Given exercise A
Summarize the Lab 7 overview below in two sentences.
Given exercise B
Answer these questions about the Lab 7 overview below, one line each:
(i) From which semester is the archived website?
(ii) Besides their code, what must students turn in?
(iii) Where do partners indicate each other's names?
— begin Passage given —
SD 212 Spring 2023 / Labs


This is the archived website of SD 212 from the Spring 2023 semester. Feel free to browse around; you may also find more recent offerings at my teaching page.

Lab 7: Submit system data science

1 Overview

For our last lab we are asking you to turn your data science skills on yourself — or more specifically, on the data from all of your submit system interactions since SD211.

This is the most open-ended lab of the semester. We are not telling you specifically what questions you should be investigating. Instead, we are specifying the kinds of analyses we want you to do. Basically, your analysis should incorporate a large segment of the input data, should preferably involve some use of sklearn, and should lead to a clear and compelling recommendation or insight for next year. You will turn in your code (of course) as well as a 1-slide (PDF) presentation highlighting your results.

In order to facilitate discussions and possibly help ease some of your end-of-the-semester stress, we are also allowing you to optionally work in pairs on this lab. The idea is that you will actually work together to come to a better result than you would individually. Both partners will submit the full lab and indicate each other’s names in the markdown file.
— end Passage given —
— begin Data rows —
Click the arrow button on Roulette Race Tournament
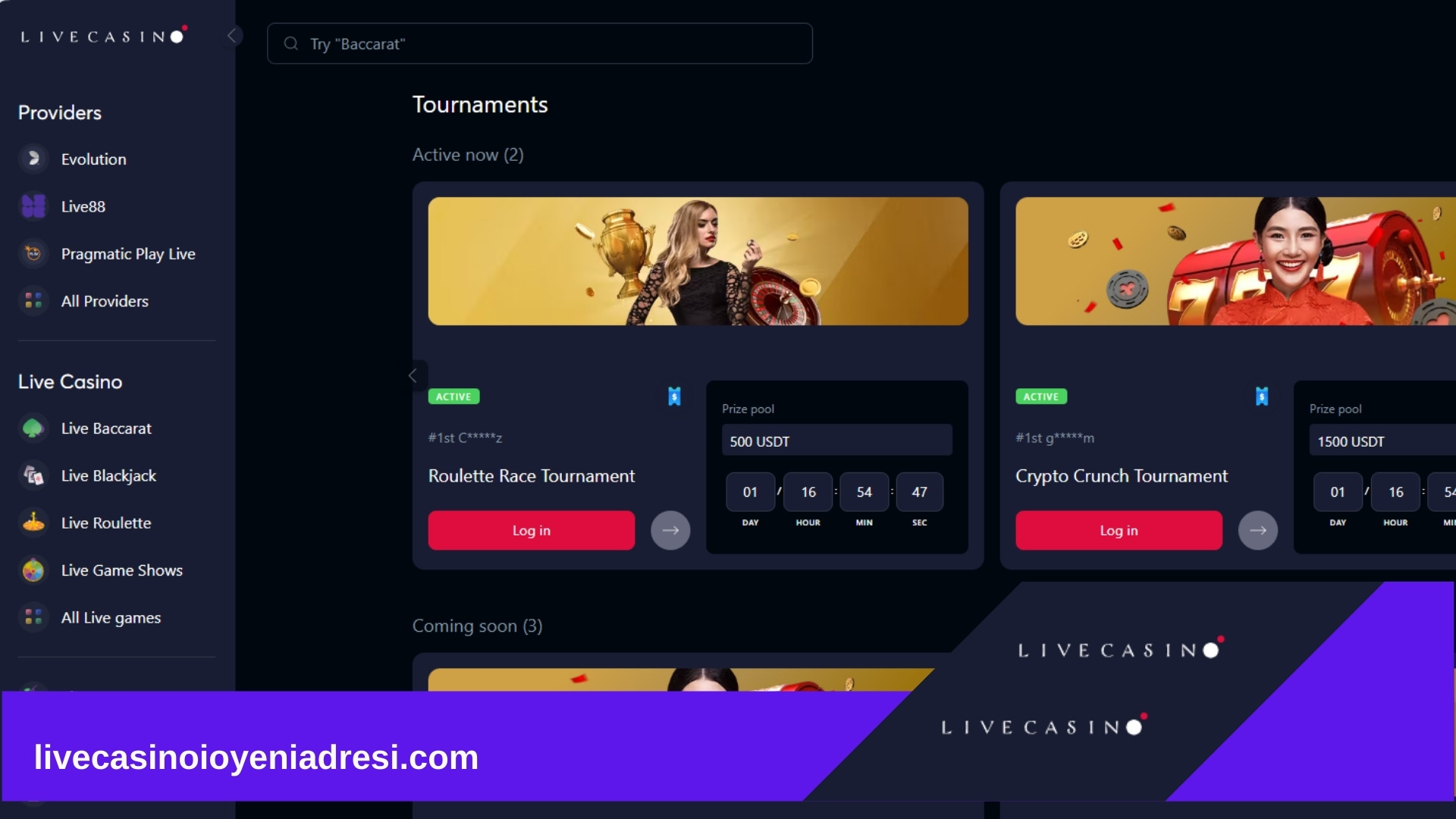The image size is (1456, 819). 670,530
— end Data rows —
— begin Data rows —
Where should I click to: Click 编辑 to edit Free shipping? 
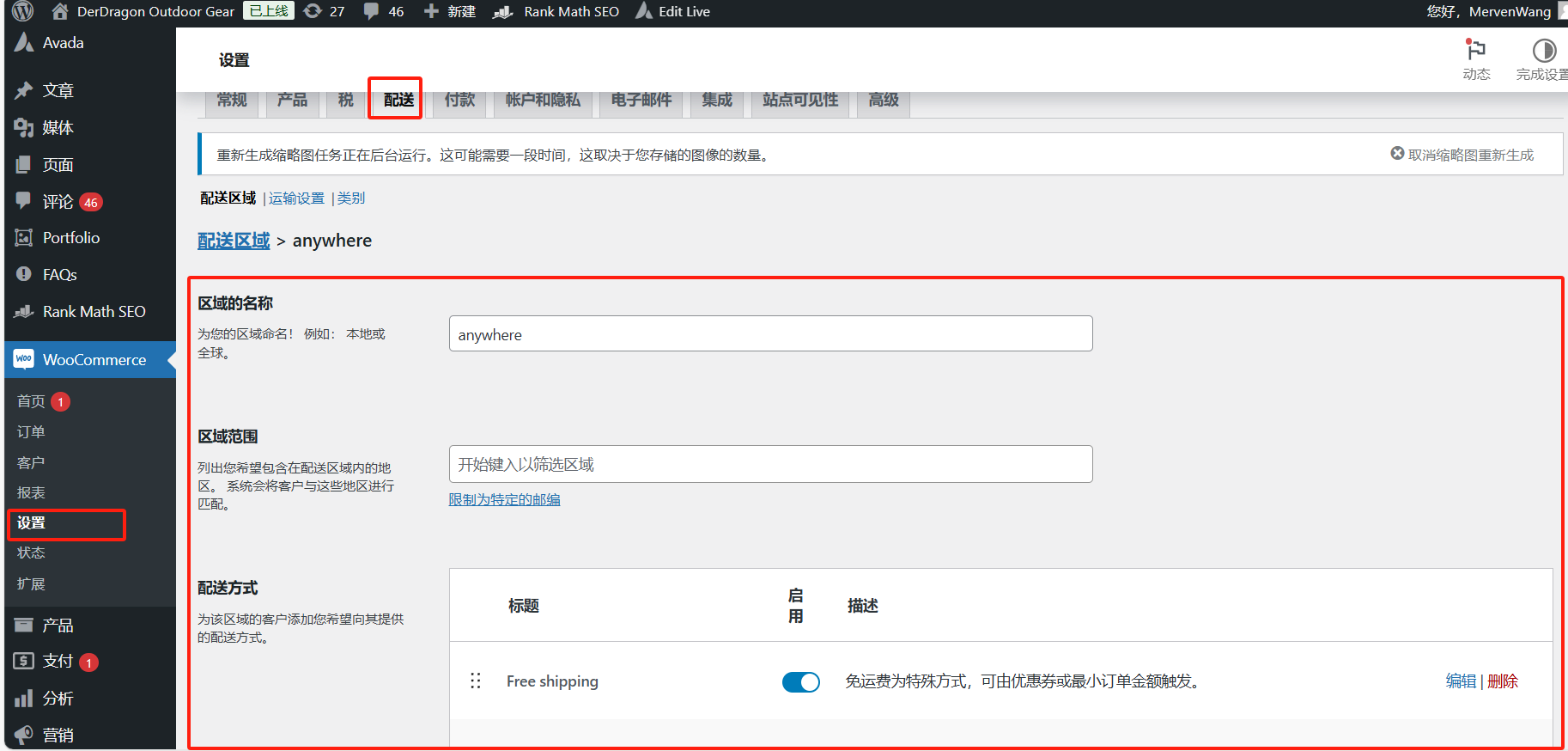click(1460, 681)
— end Data rows —
Response A
For the last lab of the course, students apply data science to the data from all of their own submit system interactions since SD211, in an open-ended analysis that should cover a large segment of the data, preferably use sklearn, and lead to a clear recommendation or insight for next year. They turn in their code and a 1-slide PDF presentation, and they may optionally work in pairs, with both partners submitting the full lab and naming each other in the markdown file.

Response B
(i) Spring 2023
(ii) A 1-slide (PDF) presentation highlighting their results
(iii) In the markdown file